But giving up US citizenship will cost you $2,500 last time I saw.
In theory the US has tax treaties with many other countries so you can claim a foreign tax credit against your US tax bill but it means filing more forms and more proof. You can file the foreign earned income exclusion but that effectively lets your foreign earned income push you into a higher tax bracket while then saving you the tax you would have paid in the lowest tax bracket (I can only assume that was changed because someone figured it would raise a few bucks from foreign workers, even relatively low paid workers, who weren't inclined to pay a US tax specialist in their native country to figure out how else they might avoid it)
I really like the idea of taxes being low, simple, and difficult to avoid. If they are low there's less incentive to avoid them, if they are simple you don't end up with situations where the cost of compliance is enormous to the point otherwise honest people are tempted to simply not declare something rather than spend three days reading forms and instructions, and you also avoid tax loss due to people genuinely not understanding that Form 1234, section A, part II, subsection (c)(iii)(5) applies to them because they lost the will to live six sections ago and just wrote 0 in the box. And if they are hard to avoid the advantages are obvious.
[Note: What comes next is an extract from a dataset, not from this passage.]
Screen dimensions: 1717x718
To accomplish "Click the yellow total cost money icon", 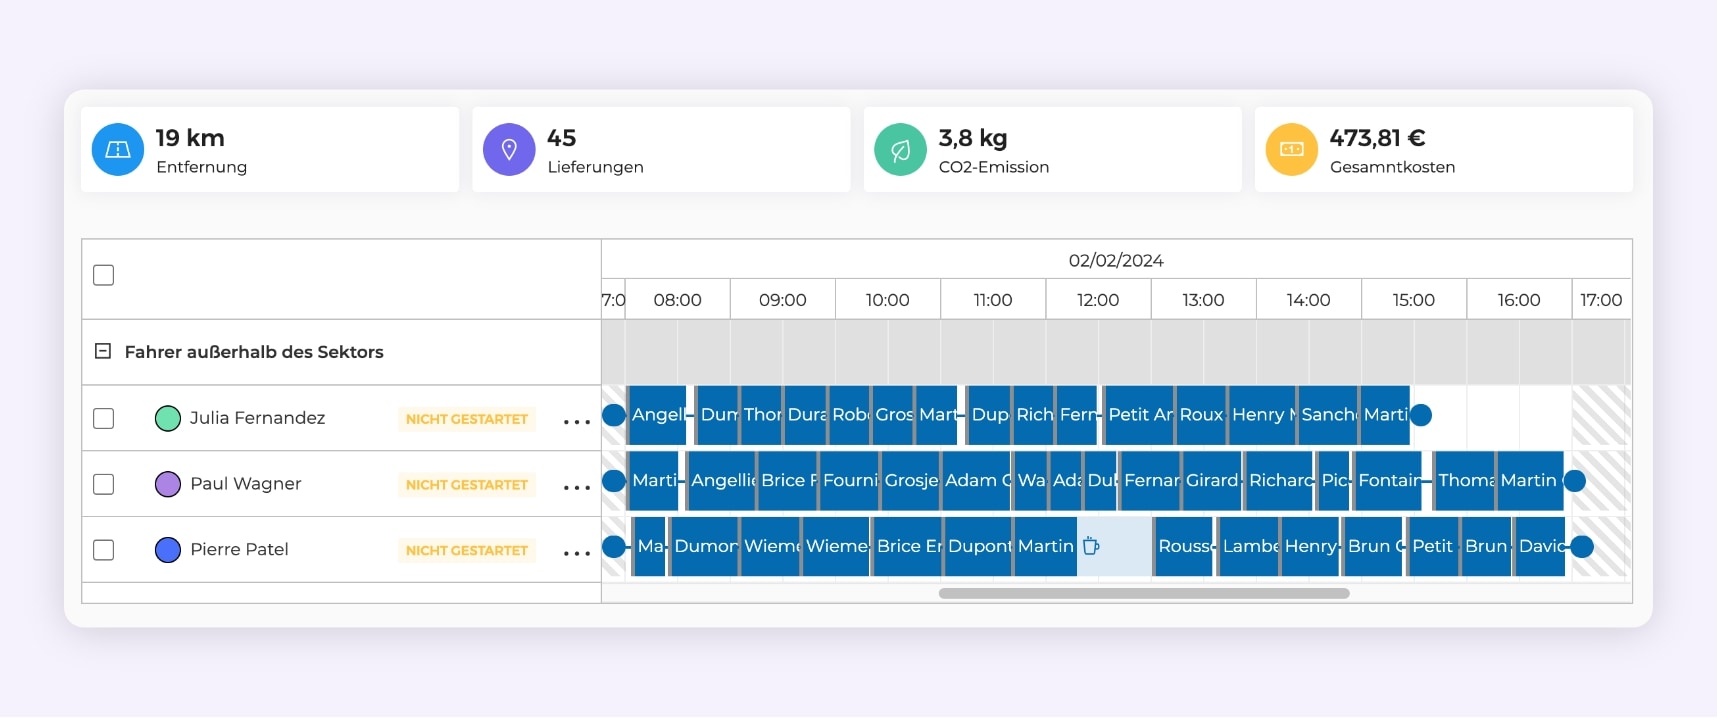I will 1291,149.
For example instead of funding roads from general taxation, perhaps they could be funded from taxation on motor fuels, taxes on servicing etc, and that portion of general taxation eliminated. I'm pulling numbers from the air here but theoretically speaking if the general tax rate dropped a couple of percent and the price of gas went up 20 cents a gallon to replace it (and maybe a 5% tax on motor servicing also created), those who use the roads the most would pay the most and it would be much harder to avoid than merely underdeclaring income or being a little creative with expense accounts.